Wednesday, November 7, 2012

Displaced by Hurricane, but Returning Home, Briefly, to Vote

Just after daybreak, under a pink-hued sky, the first voters began to pick their way through the sand and muck that had been the streets of Bay Head, N.J. Sidestepping the occasional dead fish with its one-eyed stare, they steadily found their way to the firehouse, where a huge generator powered one of the few sources of heat in the tiny seaside borough.
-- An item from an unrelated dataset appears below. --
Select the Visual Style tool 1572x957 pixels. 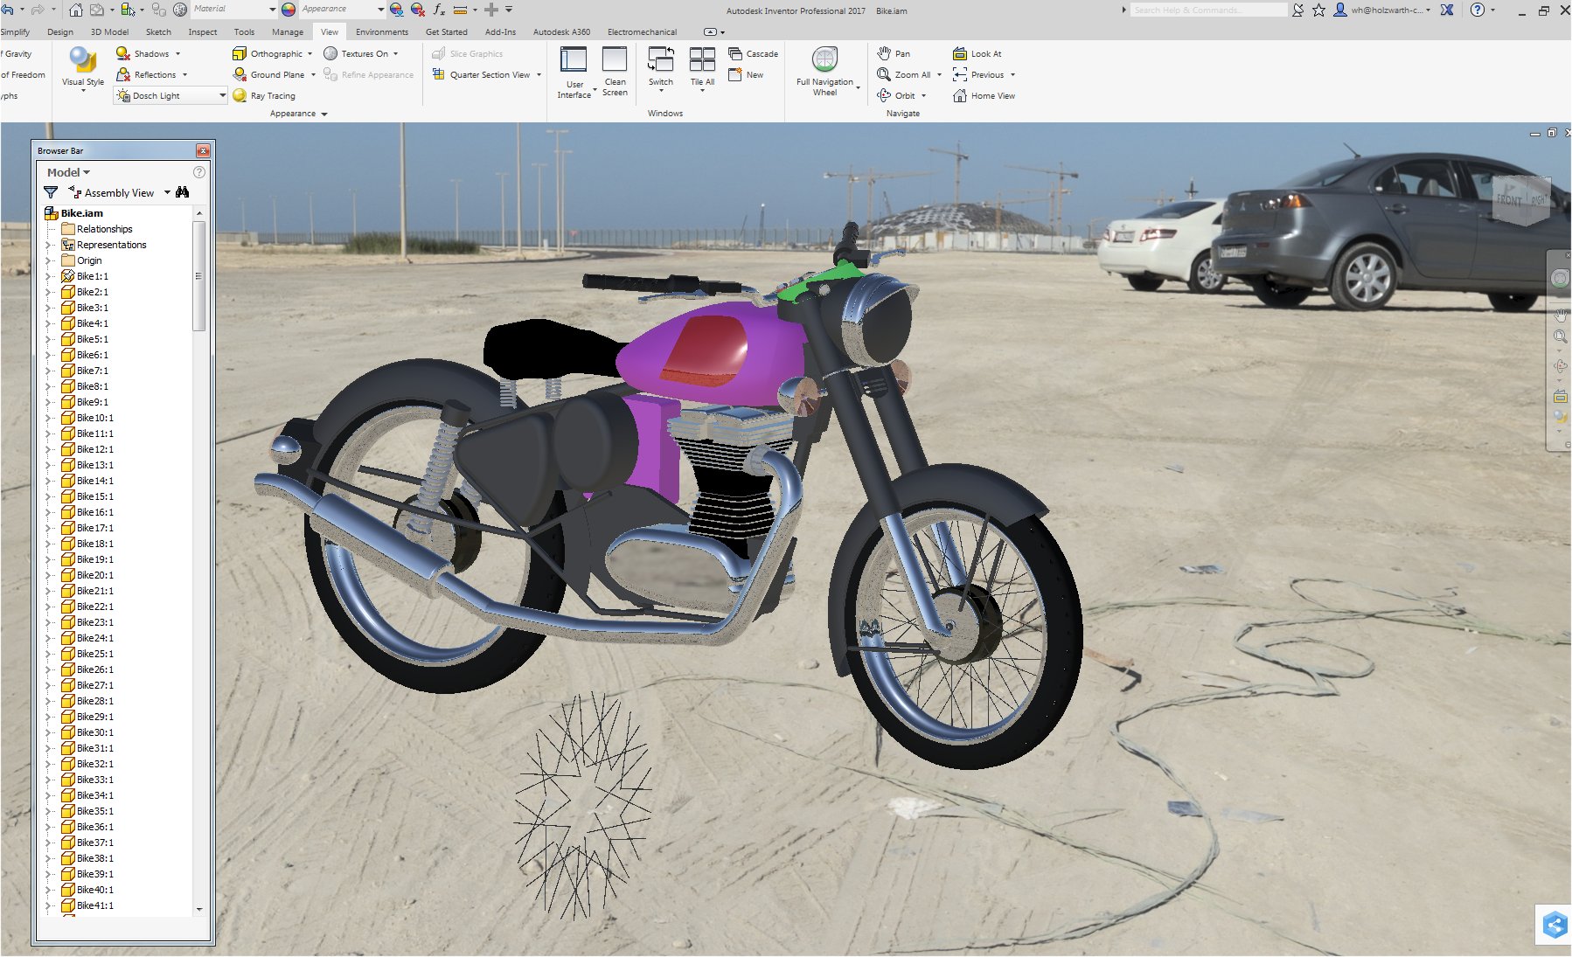(x=80, y=66)
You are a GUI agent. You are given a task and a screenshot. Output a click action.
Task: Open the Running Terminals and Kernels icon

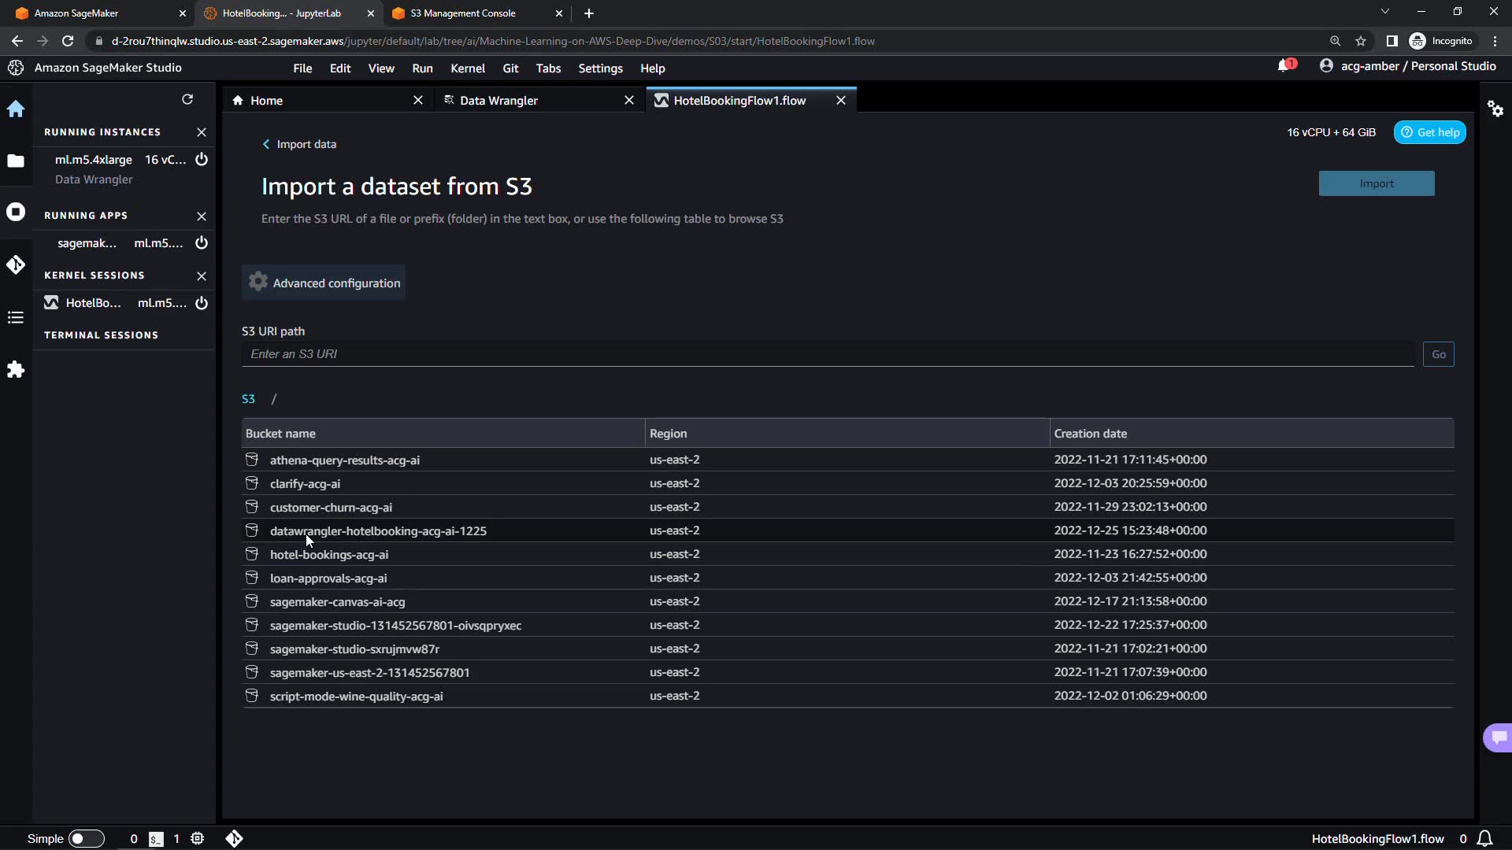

From dawn till past nightfall on Tuesday, displaced residents from dozens of storm-smashed communities up and down the New York and New Jersey coastlines streamed home, gathering with their neighbors for the first time sinceHurricane Sandy, with one simple goal in mind.
“I wasn’t going to let no hurricane stop me from voting,” said Amos Eberhard, 61, of Queens, who journeyed 90 minutes by bus to the Rockaways from Brooklyn to cast his ballot.
For many people whose hometowns have been evacuated, whose houses were damaged by flooding or fire, or whose regular polling places were rendered unusable by a lack of electrical power, this was an Election Day unlike any in memory.
On Staten Island, voters from flooded-out neighborhoods trudged past National Guard trucks on a sports field and a line of drivers desperate to buy fuel by the local high school, where some said through tears that they had lost everything but their determination.
In Long Beach, the Long Island city that suffered some of the storm’s worst damage, Jose Barcia, a waiter who immigrated from Franco’s Spain — and withstood five feet of water on his first floor last week — said he was grateful just to be able to cast a ballot.
“I love America,” Mr. Barcia said, after voting in a darkened elementary school, where hundreds of people, some walking with canes, pushing strollers or clutching pets, clamored to vote.
And on the barrier islands of New Jersey, where emergency workers from around the nation are removing debris and downed power lines and plowing piles of sand to make the streets passable, Ocean County officials drove a bus across Barnegat Bay to deliver provisional ballots to National Guard troops, Red Cross volunteers, firefighters and law enforcement officers.
Aboard the bus, poll workers rolled into Ortley Beach to see a moonscape of vanished homes or their skeletal remains. In a supermarket parking lot, they found an Army mess tent, a Navy heater and police officers including Summer Cunliffe, 29, of Lakewood, serving up chili, soup and corn bread to relief workers.
Officer Cunliffe said she was grateful for the opportunity to vote, because her attention had been focused on other matters.
“The biggest thing was getting out here and giving the hard-working men and women the food to eat to keep them going,” she said.
Throughout New York, some displaced residents seeking to use provisional ballots to vote away from home reported problems from elections officials who declined to accept them. And in New Jersey, so many displaced residents sought to vote by e-mail or fax that the state extended by three days the deadline for returning provisional ballots, to 8 p.m. on Friday.
But in the hardest-hit locales, municipal officials and ordinary citizens insisted not just on their right to vote, but to do so as close to home as possible.
In Bay Head, where nearly all 800 voters had been evacuated for the storm, Ocean County officials did not think there were enough people currently in the borough to warrant a polling place. But Mayor William Curtis mounted a fierce resistance, and on Monday, the county relented.
“They didn’t want to deliver voting booths down here,” Mr. Curtis said. “They wanted us to go across the bridge because they didn’t think there was going to be enough people here to vote. I just said, ‘No, no, no.’ ”
He added: “This is us. This is our home.”
So Bay Head’s refugees filled the firehouse Tuesday, exchanging survival stories and recovery updates: Who has water? Hot water? Heat? Propane?
“I’m going to vote in here all day long — it’s nice and warm,” declared Brent Wentz, 72, as he arrived early Tuesday.